A l’association SOS Bab El Oued, quartier populaire d’Alger, l’équipe œuvre depuis le milieu des années 90 à créer du lien social, à rapprocher les générations, à porter des valeurs de tolérance, d’entraide. Créée et toujours présidée par Nasser Meghenine, elle poursuit sa vocation de « socialisation de la culture ». Entendre : pas la culture des ministères, des festivals vitrines de l’Etat, réservés à l’élite, quand les salles de cinéma, de concert, les librairies sont de plus en plus rares. Cours de soutien scolaire pour les enfants, encadrés par leurs aînés, cours de musique, ciné-clubs, tournage et montage de courts-métrages, salle de répétition pour les musiciens… Ici, ça vit tout le temps, ça entre, ça ressort, ça discute…
« L’association est née pendant la décennie noire, en hommage à ceux assassinés par la horde intégriste, dont mon frère en 1994, un cousin en 1995, une amie journaliste la même année… » énumère Nasser. Acteur culturel, leader de trois groupes de rock et de variétés dans sa jeunesse, Nasser, « un demi siècle », est présent tous les jours. Avec sa femme Djamila, enseignante et vice présidente de l’association, ils travaillent, avec les 44 membres actifs, à rester « un poste avancé de la république ». Un lieu de résistance à l’enlisement qui irrigue tous les pores de la société algérienne. « On est toujours surveillés comme du lait sur le feu, » explique-t-il. Aujourd’hui, il est inquiet. Le gouvernement vient en effet d’adopter une loi interdisant les financements étrangers aux associations. Or, SOS ne vit que de ça. En attendant, ils poursuivent…
Cinéma et débat politique
Cet après-midi, Yacine Teguia, producteur de cinéma (il a produit les films de son frère Tariq, les très beaux Rome plutôt que vous et Inland), anime le ciné-club qui réunit une vingtaine d’adolescents, presque autant de filles que de garçons. Au programme : Le sel de la mer, de l’Américaine d’origine palestinienne Annemarie Jacir. Ce n’est pas la première fois que le public de SOS débat autour de la question palestinienne, à travers le ciné-club. Tous sont très au fait de la situation dans les territoires palestiniens, une cause qu’ils portent haut. Aux murs de l’association, les portraits de Che Guevara sont partout. La lutte politique n’est jamais loin… En janvier dernier, c’est de ce quartier populaire de Bab El Oued que sont parties les émeutes, dans la lignée du mouvement tunisien. Après le film, le jeune Youssef, qui manie aussi bien la guitare que le montage de films, engage le public à s’exprimer. La belle Asma, 20 ans, longs cheveux libres ondulant sur ses épaules, se dit « très émue, très touchée » par l’histoire : « J’en ai eu la chair de poule… Et j’ai trouvé que c’était triste, aussi ». Yacine engage alors le débat sur la ressemblance entre les Juifs et les Arabes, conseille de lire Mahmoud Darwich, Edward Saïd…
Les valeurs de tolérance, toujours. Le Père Denis, figure du Secours Catholique qui soutient l’association depuis ses débuts, rejoint les jeunes et raconte son propre voyage à Al Qods, le nom arabe de Jérusalem. Les ciné-clubs sont un espace de parole permanent, alors que les lieux où peuvent se rencontrer les jeunes se font de plus en plus rares à Alger. La projection de Certains l’aiment chaud, de Billy Wilder, a ainsi été l’occasion d’aborder l’homosexualité. Dans les mois qui viennent, l’association projettera des films aussi variés que Le petit soldat de Jean-Luc Godard, Spartakus de Stanley Kubrick ou encore Mississipi Burning d’Alan Parker.

○ ○ ○

Consigne 1 »
D'après l'extrait sur l'association SOS Bab El Oued, combien de membres actifs compte l'association ?

○ ○ ○

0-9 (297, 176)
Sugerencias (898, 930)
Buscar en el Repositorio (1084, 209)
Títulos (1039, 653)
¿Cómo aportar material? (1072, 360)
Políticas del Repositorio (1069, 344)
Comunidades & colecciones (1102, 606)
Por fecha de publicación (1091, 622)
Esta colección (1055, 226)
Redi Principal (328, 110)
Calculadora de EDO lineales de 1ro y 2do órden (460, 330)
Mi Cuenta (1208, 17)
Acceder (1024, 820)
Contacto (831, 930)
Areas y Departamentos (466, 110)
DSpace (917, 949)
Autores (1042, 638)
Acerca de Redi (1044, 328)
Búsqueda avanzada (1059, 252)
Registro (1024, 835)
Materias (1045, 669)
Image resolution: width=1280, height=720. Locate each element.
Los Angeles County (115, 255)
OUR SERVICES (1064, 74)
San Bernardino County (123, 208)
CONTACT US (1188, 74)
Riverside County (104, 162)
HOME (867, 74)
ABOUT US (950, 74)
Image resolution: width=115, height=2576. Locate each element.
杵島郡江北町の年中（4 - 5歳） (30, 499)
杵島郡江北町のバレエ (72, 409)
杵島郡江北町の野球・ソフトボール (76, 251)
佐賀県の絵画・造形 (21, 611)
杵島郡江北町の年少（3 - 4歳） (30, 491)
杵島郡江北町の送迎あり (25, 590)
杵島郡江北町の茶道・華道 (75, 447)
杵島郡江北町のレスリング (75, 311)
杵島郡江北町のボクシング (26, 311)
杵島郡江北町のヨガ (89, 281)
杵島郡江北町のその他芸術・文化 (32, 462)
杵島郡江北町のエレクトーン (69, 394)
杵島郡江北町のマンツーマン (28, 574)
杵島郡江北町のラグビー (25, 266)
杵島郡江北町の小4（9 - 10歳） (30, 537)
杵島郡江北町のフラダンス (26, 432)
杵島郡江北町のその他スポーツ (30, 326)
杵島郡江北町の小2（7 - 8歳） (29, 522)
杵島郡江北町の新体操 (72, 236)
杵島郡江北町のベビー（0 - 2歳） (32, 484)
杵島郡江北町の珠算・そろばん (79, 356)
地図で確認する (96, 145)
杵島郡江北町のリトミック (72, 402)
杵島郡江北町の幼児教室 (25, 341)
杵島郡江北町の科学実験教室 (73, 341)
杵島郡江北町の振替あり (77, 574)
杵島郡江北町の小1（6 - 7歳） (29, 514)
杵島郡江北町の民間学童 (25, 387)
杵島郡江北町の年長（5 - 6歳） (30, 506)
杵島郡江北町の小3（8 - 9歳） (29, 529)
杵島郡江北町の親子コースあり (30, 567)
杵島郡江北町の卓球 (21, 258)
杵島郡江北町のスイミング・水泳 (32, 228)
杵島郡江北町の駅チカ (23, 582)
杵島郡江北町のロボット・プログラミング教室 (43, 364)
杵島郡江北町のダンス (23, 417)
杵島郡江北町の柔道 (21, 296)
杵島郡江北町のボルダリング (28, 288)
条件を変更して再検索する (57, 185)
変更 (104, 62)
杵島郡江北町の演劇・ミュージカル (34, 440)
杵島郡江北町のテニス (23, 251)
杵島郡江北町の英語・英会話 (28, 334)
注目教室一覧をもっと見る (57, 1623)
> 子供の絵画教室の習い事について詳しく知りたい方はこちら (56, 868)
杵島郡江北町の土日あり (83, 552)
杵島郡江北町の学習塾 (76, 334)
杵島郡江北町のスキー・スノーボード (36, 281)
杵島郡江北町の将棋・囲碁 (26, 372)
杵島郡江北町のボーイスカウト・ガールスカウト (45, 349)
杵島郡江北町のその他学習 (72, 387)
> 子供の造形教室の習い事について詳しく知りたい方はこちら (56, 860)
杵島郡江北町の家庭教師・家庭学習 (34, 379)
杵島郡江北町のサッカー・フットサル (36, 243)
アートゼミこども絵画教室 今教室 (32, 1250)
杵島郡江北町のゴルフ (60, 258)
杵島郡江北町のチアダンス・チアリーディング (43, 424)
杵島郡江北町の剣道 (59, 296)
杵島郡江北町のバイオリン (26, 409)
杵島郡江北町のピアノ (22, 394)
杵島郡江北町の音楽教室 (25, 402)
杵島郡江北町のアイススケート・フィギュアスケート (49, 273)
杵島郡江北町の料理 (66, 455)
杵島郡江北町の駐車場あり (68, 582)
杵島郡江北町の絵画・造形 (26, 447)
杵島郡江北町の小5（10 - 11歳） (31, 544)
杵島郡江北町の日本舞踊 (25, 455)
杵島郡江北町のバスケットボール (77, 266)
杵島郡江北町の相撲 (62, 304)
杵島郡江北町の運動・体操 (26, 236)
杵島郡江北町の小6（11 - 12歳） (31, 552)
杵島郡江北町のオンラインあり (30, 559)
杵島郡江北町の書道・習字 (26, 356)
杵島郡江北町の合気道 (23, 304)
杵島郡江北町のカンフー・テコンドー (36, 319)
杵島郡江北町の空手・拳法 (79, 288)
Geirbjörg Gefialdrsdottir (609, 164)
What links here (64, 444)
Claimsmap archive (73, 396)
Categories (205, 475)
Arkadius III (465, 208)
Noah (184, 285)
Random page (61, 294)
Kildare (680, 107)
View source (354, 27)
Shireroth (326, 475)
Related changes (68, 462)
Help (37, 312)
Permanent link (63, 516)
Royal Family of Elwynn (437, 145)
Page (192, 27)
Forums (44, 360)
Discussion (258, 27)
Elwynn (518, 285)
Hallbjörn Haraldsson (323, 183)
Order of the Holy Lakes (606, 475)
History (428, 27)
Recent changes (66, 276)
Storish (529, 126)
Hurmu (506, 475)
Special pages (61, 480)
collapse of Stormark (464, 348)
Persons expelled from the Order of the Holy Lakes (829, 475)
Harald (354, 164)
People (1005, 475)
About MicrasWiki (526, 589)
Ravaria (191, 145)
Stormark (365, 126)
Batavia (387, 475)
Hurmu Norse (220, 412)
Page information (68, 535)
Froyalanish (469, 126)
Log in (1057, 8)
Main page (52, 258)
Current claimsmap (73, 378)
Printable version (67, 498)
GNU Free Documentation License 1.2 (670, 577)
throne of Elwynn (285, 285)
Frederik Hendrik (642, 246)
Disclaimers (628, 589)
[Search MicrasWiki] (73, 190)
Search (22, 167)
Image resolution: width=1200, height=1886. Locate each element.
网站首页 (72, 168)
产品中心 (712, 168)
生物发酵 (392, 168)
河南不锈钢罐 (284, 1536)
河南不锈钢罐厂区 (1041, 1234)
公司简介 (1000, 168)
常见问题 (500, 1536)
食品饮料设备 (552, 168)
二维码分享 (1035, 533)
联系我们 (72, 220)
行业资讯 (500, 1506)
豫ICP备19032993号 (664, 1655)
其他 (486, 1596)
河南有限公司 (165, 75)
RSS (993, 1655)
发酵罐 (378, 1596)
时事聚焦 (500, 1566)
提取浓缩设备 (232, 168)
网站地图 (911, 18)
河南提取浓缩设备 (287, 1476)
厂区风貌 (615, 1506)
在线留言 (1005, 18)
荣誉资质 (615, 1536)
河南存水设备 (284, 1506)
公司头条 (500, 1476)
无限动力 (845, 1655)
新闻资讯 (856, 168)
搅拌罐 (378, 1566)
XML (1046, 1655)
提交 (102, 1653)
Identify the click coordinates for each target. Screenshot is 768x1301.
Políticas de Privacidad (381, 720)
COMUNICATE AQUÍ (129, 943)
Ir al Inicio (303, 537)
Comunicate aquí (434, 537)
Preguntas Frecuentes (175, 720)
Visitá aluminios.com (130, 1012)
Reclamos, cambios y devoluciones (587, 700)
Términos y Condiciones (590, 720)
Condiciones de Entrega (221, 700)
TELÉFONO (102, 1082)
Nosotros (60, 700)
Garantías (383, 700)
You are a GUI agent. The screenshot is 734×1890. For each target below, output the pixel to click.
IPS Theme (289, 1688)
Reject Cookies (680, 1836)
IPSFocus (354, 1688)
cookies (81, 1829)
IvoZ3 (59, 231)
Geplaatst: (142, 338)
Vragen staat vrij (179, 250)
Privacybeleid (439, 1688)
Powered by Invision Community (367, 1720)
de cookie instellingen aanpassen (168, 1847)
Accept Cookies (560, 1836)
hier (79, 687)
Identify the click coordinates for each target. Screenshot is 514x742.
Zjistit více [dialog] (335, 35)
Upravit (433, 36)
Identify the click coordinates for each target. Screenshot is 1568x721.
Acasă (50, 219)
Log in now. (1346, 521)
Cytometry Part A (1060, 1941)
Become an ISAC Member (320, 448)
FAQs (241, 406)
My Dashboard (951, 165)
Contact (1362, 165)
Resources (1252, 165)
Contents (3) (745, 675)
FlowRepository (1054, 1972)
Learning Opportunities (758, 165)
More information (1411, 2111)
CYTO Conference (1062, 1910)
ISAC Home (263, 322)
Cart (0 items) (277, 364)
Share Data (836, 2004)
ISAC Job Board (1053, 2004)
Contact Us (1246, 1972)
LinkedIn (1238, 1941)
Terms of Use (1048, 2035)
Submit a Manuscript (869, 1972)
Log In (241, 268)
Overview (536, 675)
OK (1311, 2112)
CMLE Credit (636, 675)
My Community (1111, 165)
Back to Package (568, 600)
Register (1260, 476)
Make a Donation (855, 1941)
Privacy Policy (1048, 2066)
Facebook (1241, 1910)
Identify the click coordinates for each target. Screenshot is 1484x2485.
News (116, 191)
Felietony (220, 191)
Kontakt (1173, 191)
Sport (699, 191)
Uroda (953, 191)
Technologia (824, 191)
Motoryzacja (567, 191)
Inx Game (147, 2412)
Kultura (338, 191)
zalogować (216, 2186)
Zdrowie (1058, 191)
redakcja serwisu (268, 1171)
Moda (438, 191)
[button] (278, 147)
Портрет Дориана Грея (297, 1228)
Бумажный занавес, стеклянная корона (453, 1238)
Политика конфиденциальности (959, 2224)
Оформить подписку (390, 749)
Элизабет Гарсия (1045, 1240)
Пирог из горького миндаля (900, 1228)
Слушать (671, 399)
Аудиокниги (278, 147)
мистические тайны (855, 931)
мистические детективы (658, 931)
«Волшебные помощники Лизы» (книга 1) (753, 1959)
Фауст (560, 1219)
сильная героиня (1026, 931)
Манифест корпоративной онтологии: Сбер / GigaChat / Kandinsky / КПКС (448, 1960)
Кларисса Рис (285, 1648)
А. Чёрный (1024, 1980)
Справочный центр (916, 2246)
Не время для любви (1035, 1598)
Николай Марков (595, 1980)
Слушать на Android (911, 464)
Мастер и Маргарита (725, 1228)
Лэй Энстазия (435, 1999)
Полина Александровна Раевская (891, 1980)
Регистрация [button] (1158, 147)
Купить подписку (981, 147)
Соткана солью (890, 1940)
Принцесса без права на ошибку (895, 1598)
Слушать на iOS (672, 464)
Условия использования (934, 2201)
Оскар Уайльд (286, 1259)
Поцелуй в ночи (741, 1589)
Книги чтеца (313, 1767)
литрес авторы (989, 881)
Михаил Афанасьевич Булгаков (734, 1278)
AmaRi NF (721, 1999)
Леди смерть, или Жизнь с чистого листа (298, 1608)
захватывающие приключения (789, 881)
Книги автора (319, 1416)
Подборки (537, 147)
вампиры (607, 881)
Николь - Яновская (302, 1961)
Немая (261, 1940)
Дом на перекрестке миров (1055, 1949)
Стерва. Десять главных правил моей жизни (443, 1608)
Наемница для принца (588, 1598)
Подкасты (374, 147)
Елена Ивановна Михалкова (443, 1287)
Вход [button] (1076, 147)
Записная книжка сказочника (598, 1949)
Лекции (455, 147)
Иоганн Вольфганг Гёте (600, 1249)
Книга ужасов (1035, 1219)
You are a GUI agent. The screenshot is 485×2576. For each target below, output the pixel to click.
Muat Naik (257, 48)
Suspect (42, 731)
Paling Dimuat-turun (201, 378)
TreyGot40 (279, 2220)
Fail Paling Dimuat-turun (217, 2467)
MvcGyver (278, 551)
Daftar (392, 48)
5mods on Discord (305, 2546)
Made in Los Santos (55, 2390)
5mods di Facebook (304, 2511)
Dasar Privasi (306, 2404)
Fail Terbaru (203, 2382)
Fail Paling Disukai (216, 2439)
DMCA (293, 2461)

○ ○ ○

Consigne 2 »
Reprenez les lignes des enregistrements, consignes comprises, en commençant par celle qui contient « Николь - Яновская (302, 1961) » et en terminant par celle qui contient « 5mods di Facebook (304, 2511) », toutes deux incluses. Augmentez de 121 chaque nombre des coordonnées données en réponse.

Réponse 1 »
L'association compte 44 membres actifs.

Réponse 2 »
Николь - Яновская (423, 2082)
Немая (382, 2061)
Дом на перекрестке миров (1176, 2070)
Стерва. Десять главных правил моей жизни (564, 1729)
Наемница для принца (709, 1719)
Подкасты (495, 268)
Елена Ивановна Михалкова (564, 1408)
Вход [button] (1197, 268)
Записная книжка сказочника (719, 2070)
Лекции (576, 268)
Иоганн Вольфганг Гёте (721, 1370)
Книга ужасов (1156, 1340)
You are a GUI agent. The screenshot is 485×2576. For each target below, output the pixel to click.
Muat Naik (378, 169)
Suspect (163, 852)
Paling Dimuat-turun (322, 499)
TreyGot40 (400, 2341)
Fail Paling Dimuat-turun (338, 2588)
MvcGyver (399, 672)
Daftar (513, 169)
5mods on Discord (426, 2667)
Made in Los Santos (176, 2511)
5mods di Facebook (425, 2632)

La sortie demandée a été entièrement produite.